Wednesday, November 21, 2018

Pengertian Konsumen


            Menurut Pasal 1 angka (2) UU Nomor 8 Tahun 1989 tentang Perlindungan Konsumen (selanjutnya disingkat UU No. 8 Tahun 1999), Konsumen adalah setiap orang pemakai barang dan/atau jasa yang tersedia dalam masyarakat, baik bagi kepentingan diri sendiri, keluarga, orang lain, maupun makhluk hidup lain dan tidak untuk diperdagangkan.  
            Penjelasan Pasal 1 angka (2) UU No. 8 Tahun 1999 menentukan bahwa :
            “Di dalam kepustakaan ekonomi dikenal istilah konsumen akhir dan konsumen antara. Konsumen akhir adalah pengguna atau pemanfaat akhir dari suatu produk, sedangkan konsumen antara adalah konsumen yang menggunakan suatu produk sebagai bagian dari proses produksi suatu produk lainnya. Pengertian konsumen dalam Undang-undang ini adalah konsumen akhir.”

            Dari Penjelasan Pasal 1 angka (2) UU No. 8 Tahun 1999 di atas dapat diketahui bahwa konsumen yang dimaksud adalah konsumen akhir yang dikenal dalam kepustakaan ekonomi.
            Menurut Az.

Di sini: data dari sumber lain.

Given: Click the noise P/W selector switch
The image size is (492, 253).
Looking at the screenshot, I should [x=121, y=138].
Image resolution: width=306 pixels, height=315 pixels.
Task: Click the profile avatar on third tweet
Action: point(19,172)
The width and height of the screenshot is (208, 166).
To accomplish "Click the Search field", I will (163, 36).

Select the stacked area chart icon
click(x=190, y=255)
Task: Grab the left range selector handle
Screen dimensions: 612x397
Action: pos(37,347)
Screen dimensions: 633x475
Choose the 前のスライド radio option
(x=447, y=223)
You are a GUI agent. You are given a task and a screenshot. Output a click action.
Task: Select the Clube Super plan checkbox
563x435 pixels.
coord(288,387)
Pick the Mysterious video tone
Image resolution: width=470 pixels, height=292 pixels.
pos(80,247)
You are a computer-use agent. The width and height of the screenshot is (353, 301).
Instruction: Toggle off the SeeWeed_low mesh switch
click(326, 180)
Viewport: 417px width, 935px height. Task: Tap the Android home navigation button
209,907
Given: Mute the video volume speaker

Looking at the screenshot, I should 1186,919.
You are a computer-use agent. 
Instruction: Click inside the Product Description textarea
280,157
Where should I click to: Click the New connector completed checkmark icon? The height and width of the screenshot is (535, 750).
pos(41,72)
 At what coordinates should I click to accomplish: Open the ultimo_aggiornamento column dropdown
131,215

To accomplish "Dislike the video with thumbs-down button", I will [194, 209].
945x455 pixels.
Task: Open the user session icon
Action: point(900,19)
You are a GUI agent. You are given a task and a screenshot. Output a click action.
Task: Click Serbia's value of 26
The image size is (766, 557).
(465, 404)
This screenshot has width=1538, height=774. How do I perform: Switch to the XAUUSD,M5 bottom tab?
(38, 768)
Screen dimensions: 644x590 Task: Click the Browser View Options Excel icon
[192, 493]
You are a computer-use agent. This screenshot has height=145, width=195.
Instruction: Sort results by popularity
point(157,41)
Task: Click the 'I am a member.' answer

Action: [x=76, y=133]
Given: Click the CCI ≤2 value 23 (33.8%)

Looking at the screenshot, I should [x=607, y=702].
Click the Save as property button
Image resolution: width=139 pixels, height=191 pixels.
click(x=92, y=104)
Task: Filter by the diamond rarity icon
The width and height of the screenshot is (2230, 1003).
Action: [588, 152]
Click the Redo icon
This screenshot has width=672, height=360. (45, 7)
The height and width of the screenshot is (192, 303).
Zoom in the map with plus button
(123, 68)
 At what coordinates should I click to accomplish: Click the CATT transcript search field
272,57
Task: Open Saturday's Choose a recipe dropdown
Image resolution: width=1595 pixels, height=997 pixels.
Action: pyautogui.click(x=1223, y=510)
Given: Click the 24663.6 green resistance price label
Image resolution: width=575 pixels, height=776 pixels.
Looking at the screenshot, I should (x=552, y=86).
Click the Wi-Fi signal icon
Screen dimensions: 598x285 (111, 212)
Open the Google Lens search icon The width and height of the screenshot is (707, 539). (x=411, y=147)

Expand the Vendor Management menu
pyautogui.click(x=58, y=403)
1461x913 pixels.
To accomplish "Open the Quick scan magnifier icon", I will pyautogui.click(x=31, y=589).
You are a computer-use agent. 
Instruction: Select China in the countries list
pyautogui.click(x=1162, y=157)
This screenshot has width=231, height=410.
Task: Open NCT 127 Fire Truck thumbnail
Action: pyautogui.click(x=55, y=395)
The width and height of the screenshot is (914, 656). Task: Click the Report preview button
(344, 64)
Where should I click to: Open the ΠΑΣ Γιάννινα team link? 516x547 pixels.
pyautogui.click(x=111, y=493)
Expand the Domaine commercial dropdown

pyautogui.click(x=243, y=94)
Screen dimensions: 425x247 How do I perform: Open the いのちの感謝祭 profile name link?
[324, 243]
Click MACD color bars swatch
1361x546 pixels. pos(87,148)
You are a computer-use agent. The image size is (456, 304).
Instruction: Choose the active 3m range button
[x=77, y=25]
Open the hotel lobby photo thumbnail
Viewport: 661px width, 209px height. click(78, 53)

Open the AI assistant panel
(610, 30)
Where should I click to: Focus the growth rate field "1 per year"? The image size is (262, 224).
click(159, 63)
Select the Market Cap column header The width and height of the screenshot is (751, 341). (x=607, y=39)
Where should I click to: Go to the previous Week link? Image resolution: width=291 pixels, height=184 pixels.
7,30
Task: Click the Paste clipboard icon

Nasution, konsumen adalah setiap pengguna barang atau jasa untuk kebutuhan diri sendiri, keluarga atau rumah tangga, dan tidak untuk memproduksi barang/jasa lain atau memperdagangkannya kembali.
            Kriteria pokok barang atau jasa konsumen adalah bahwa barang atau jasa itu lazimnya digunakan untuk keperluan pribadi, keluarga dan rumah tangga di dalam masyarakat.
            Sehubungan dengan kata “orang” dalam definisi konsumen menurut Pasal 1 angka (2) UU No. 8 Tahun 1999, Shidarta menanggapinya bahwa istilah “orang” sebetulnya menimbulkan keraguan, apakah hanya orang individual (natuurlijke persoon) atau termasuk juga badan hukum (rechts persoon).
            Dikemukakannya lebih lanjut, bahwa :          
            “Hal ini berbeda dengan pengertian yang diberikan untuk “pelaku usaha” dalam Pasal 1 angka (3), yang secara eksplisit membedakan kedua pengertian persoon di atas, dengan menyebutkan kata-kata : “orang perseorangan atau badan usaha”. Tentu yang paling tepat tidak membatasi pengertian konsumen itu sebatas pada orang perseorangan. Namun, konsumen harus mencakup juga badan usaha, dengan makna yang lebih luas daripada badan hukum.”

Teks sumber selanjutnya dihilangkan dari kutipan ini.